Death penalty still possible in rape, killing of OSU student
A Franklin County judge on Wednesday denied a request by defense attorneys to dismiss the death penalty as a sentencing option in the case of a man accused of kidnapping, raping and murdering an Ohio State University student.
Common Pleas Judge Mark Serrott rejected the defense’s argument that county prosecutors discriminate against black defendants when seeking death-penalty indictments from the grand jury.
Their client, Brian L. Golsby, is black. The murder victim, 21-year-old OSU student Reagan Tokes, was white.
“I just don’t see (the Franklin County prosecutor’s) office engaging in discriminatory practices,” Serrott said during a hearing at which the motion was debated by the two sides. “Is there a general issue in Ohio? Yes, maybe.”
Defense attorneys Kort Gatterdam and Diane Menashe submitted a lengthy motion in October in which they cited two studies that determined that blacks convicted of murder in Ohio are more likely to be executed if their victims are white. The attorneys also wrote that since 2005 in Franklin County, 16 of 25 defendants for whom the prosecutor’s office sought death-penalty indictments were black.
Prosecutor Ron O’Brien said the Ohio Supreme Court has found that “mere statistics” or “nose counting” isn’t enough to establish discriminatory application of the death penalty.
Golsby is “one case, one defendant and one set of facts. ... Any prosecutor who has the death penalty available to them” would seek it in Golsby’s case, O’Brien said.
Golsby, 29, is accused of kidnapping Tokes at gunpoint as she walked to her car after her shift at a Short North restaurant on Feb. 8. Her body was found the following afternoon near the entrance of Scioto Grove Metro Park in Grove City. She had been raped and shot twice in the head.

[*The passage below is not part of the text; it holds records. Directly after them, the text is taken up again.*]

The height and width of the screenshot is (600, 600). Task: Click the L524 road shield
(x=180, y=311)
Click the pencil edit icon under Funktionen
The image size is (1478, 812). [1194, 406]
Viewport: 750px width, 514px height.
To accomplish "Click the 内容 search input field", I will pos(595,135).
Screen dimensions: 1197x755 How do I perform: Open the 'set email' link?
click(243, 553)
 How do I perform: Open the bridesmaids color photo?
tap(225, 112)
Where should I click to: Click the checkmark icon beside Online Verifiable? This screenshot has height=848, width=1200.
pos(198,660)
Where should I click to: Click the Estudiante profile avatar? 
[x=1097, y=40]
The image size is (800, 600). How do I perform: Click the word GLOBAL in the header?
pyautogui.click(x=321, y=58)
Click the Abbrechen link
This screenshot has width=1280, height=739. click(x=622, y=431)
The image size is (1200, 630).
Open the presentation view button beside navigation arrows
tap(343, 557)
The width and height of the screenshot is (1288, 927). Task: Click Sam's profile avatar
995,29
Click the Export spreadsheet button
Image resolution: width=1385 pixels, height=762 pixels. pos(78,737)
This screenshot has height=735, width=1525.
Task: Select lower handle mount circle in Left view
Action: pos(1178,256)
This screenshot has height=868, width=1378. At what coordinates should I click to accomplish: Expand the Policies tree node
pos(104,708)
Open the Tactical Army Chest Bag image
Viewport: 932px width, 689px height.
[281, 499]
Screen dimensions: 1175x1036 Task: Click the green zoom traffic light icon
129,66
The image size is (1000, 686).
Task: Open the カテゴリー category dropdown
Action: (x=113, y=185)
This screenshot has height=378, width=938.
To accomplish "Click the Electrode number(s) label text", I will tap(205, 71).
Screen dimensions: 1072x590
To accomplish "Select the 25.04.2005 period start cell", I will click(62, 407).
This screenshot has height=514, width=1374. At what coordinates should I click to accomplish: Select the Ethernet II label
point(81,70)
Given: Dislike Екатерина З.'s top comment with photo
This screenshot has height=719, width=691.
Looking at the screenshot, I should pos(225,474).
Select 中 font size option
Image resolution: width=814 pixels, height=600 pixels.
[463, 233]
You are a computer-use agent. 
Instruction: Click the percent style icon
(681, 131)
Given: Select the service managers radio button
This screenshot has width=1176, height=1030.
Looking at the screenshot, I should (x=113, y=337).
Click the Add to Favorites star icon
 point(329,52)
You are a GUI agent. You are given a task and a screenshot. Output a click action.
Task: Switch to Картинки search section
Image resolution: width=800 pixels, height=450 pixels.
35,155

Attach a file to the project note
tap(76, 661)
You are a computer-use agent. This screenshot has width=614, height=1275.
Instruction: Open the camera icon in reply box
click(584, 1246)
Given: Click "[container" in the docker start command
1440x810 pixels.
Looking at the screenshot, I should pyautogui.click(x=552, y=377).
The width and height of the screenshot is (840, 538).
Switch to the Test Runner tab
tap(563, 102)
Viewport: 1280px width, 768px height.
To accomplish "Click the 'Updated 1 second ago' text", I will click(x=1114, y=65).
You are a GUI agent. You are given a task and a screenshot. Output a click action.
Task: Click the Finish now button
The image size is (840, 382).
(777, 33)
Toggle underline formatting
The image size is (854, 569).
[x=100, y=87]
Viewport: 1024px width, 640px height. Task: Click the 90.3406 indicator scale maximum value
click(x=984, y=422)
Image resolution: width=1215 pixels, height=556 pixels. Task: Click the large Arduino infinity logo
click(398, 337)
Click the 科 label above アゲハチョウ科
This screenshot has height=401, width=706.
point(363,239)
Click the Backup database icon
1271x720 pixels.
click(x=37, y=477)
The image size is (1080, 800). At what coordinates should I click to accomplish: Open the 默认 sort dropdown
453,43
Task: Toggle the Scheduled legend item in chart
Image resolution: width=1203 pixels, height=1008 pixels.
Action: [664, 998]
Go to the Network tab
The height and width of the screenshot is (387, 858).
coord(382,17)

Golsby is a registered sex offender who recently had been released from prison and was living in an East Side halfway house. He was wearing an ankle monitor with a GPS tracking device at the time of the crime. The GPS data provided investigators crucial evidence in linking Golsby to the kidnapping and murder scenes.
Serrott also denied defense motions to suppress the GPS evidence and to delay the trial while awaiting action in the Ohio legislature on a bill seeking to eliminate the death penalty.